What is needed is an exact reproduction of the lines from the one that contains "Image resolution: width=1366" through the end of the data, both included and nothing else, with pictures omitted.

Saved data entries
⁂

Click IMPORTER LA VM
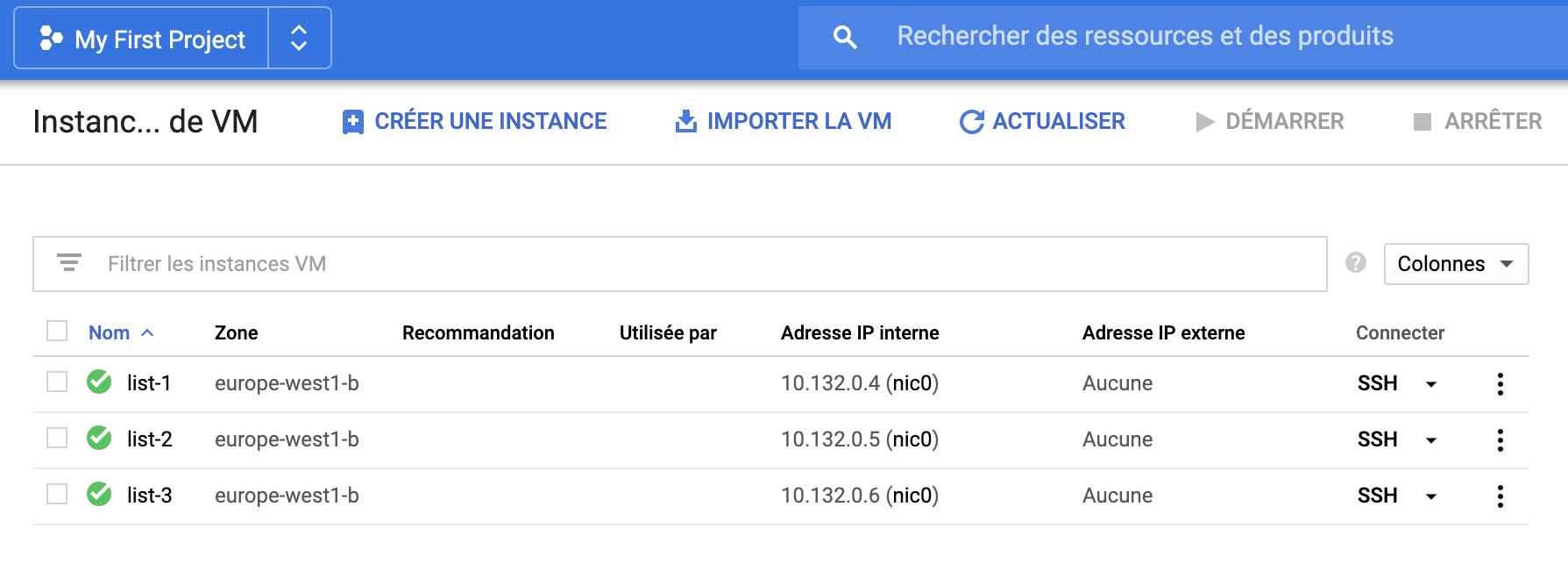1568x571 pixels. tap(783, 121)
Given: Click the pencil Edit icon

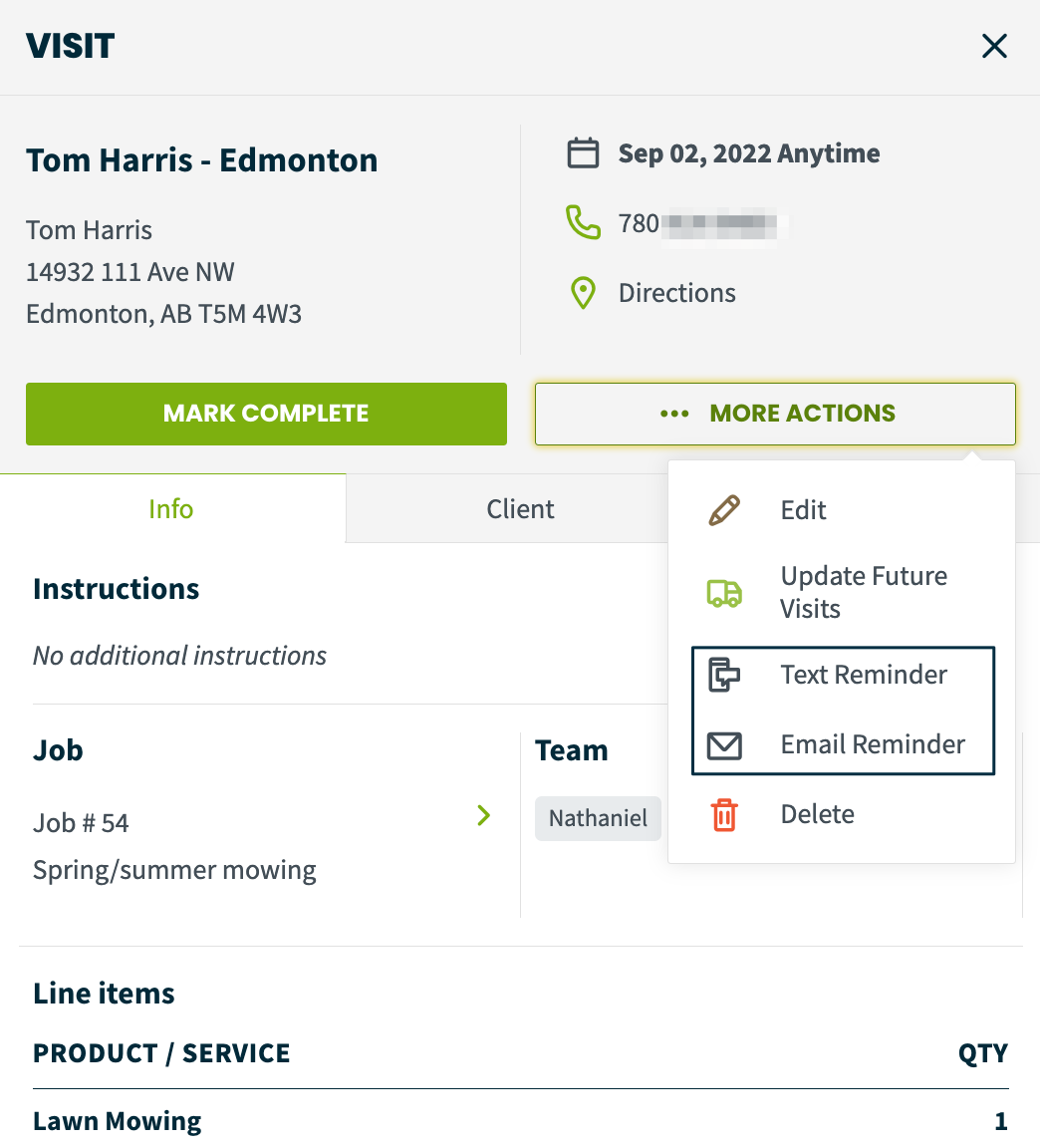Looking at the screenshot, I should coord(724,510).
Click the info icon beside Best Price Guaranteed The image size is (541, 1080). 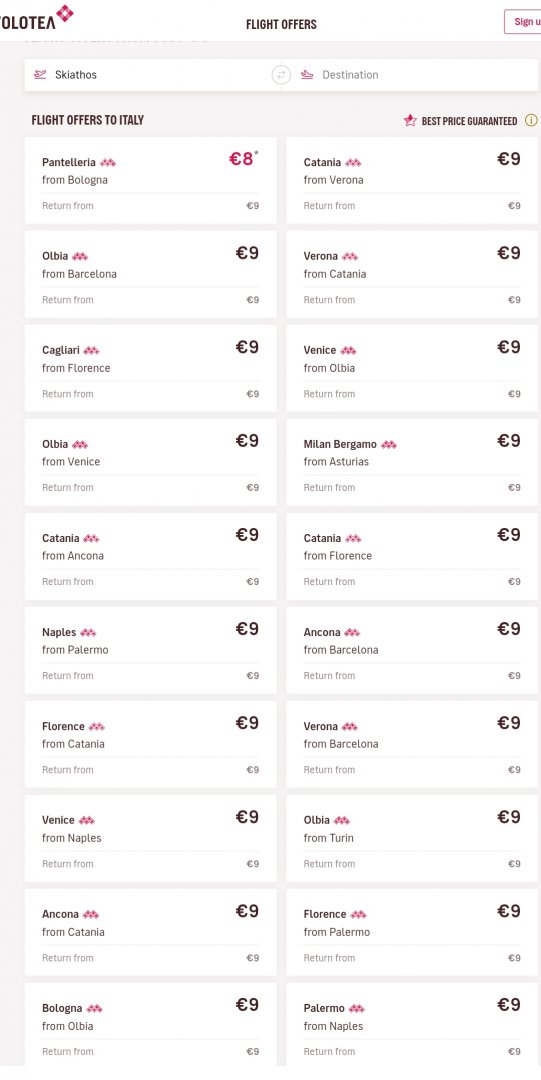click(531, 121)
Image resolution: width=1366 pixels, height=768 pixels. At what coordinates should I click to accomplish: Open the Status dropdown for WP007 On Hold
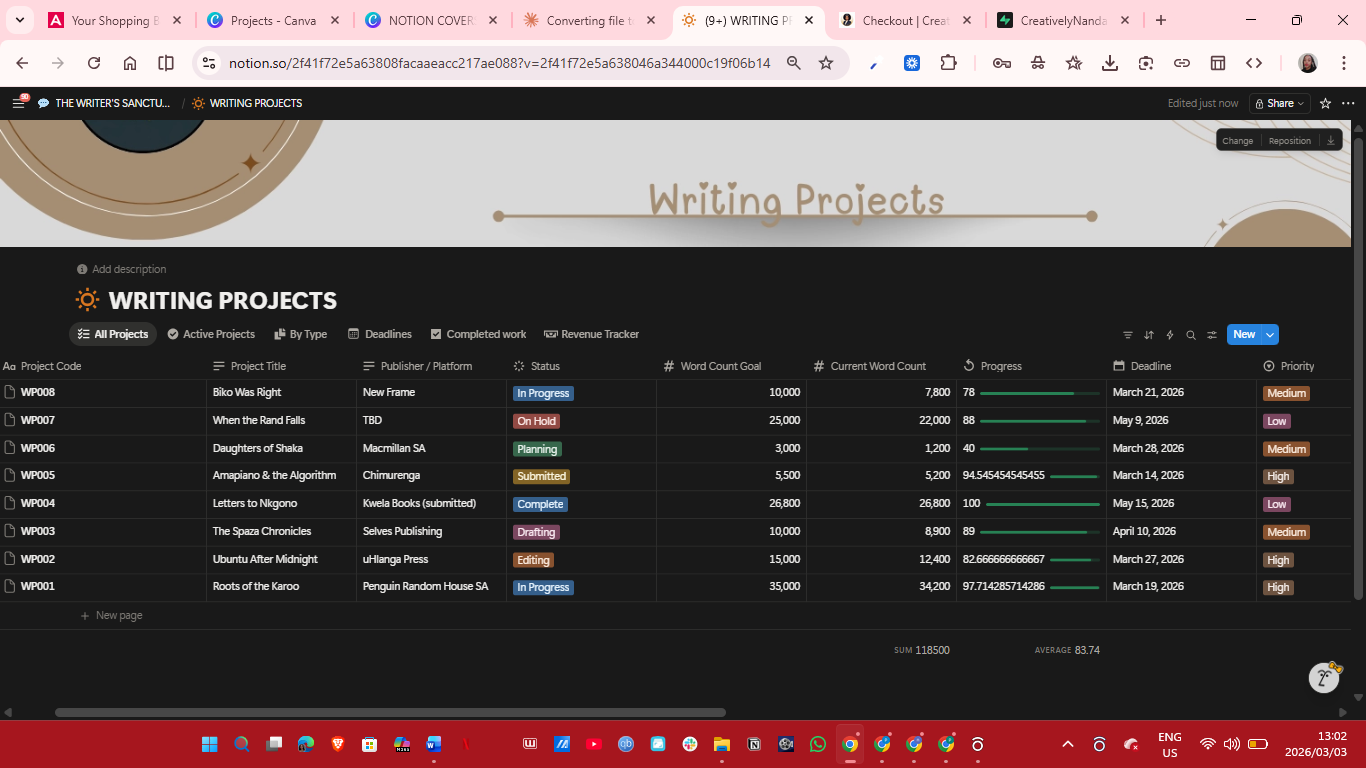click(x=537, y=421)
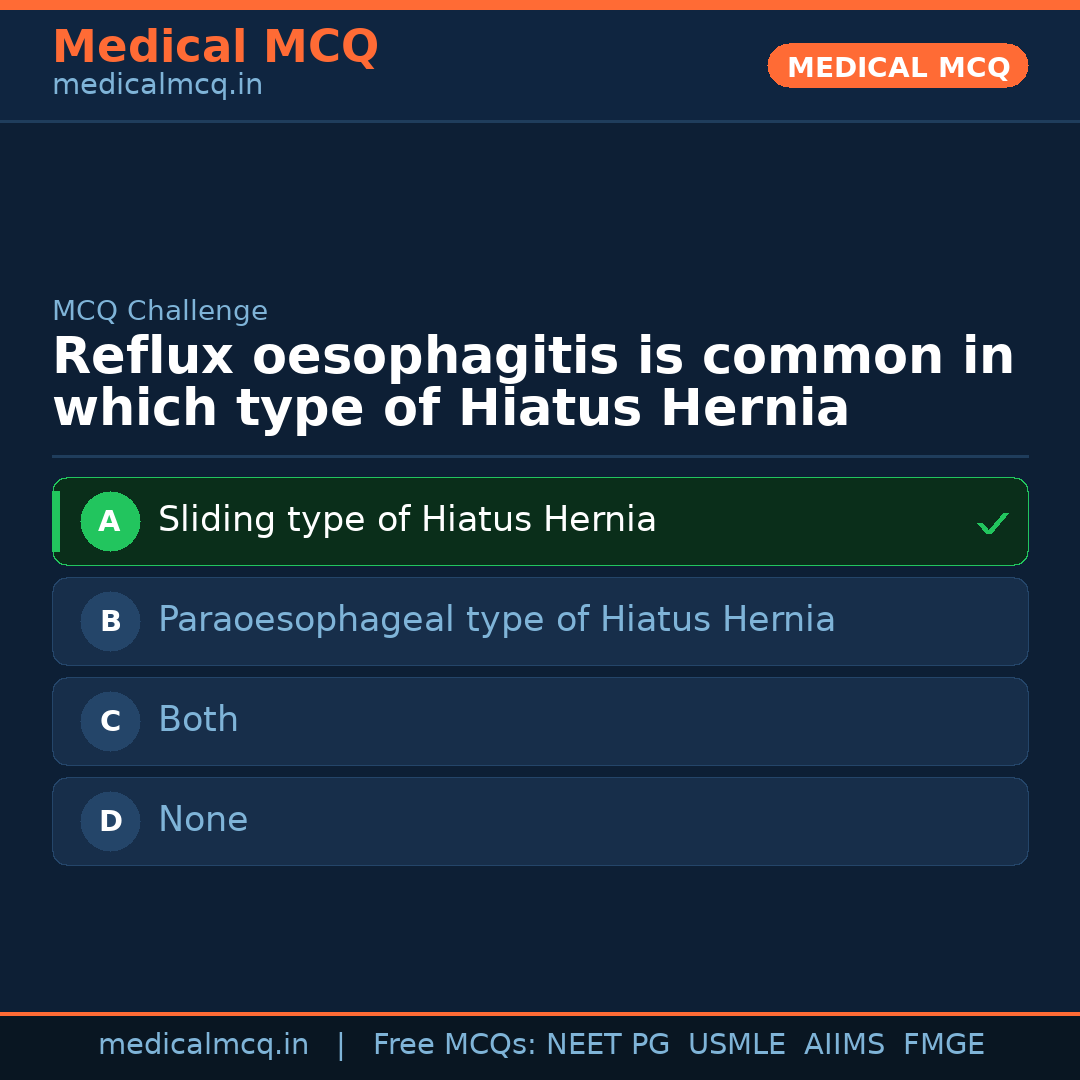Select the B option circle badge

(x=110, y=621)
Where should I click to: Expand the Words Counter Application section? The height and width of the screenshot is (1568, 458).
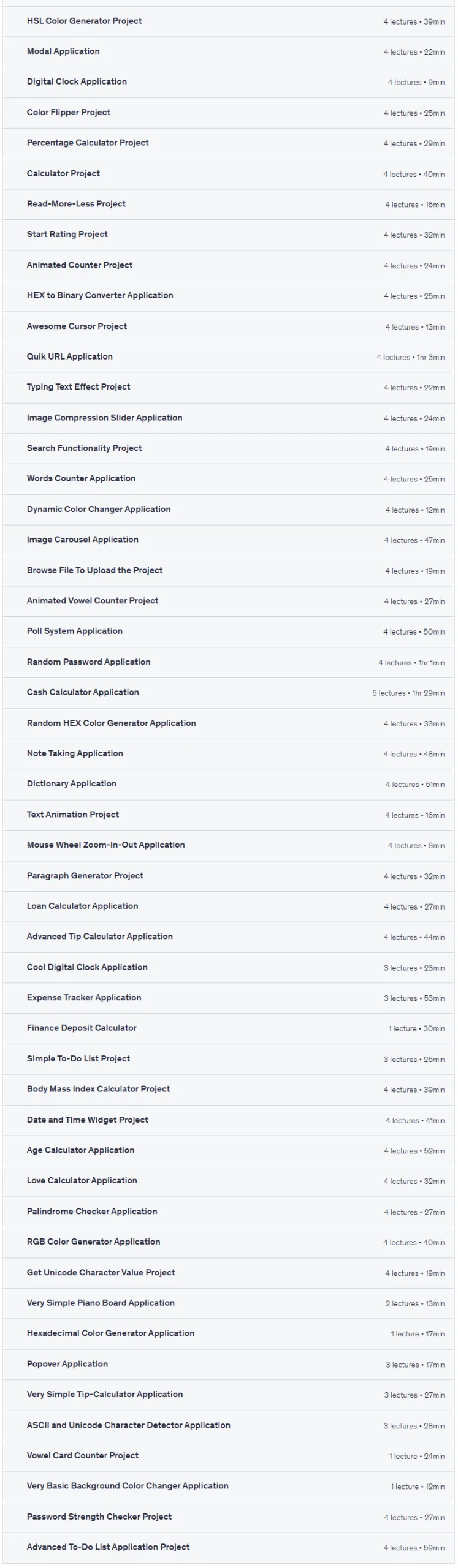pos(228,479)
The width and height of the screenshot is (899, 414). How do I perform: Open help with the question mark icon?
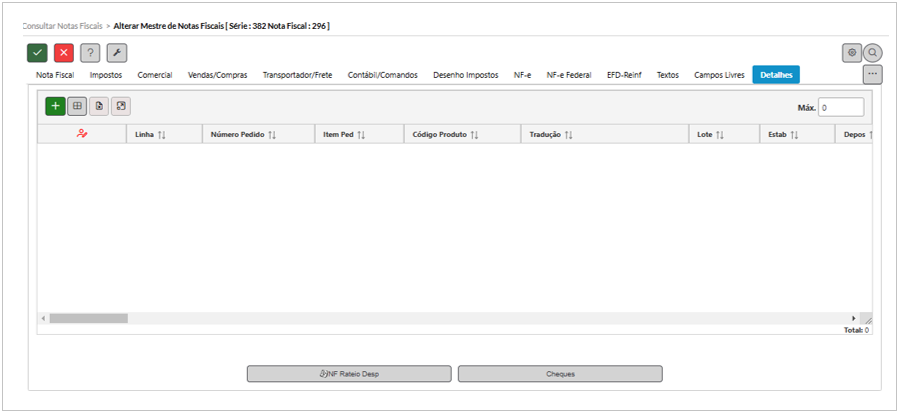[90, 54]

⁂

[TASK ANSWER]
Image resolution: width=1366 pixels, height=768 pixels. At what coordinates should I click to accomplish: Open the Status dropdown for WP007 On Hold
click(x=537, y=421)
Select the B option circle badge

(x=110, y=621)
Where should I click to: Expand the Words Counter Application section? The height and width of the screenshot is (1568, 458).
pos(228,479)
The width and height of the screenshot is (899, 414). How do I perform: Open help with the question mark icon?
[90, 54]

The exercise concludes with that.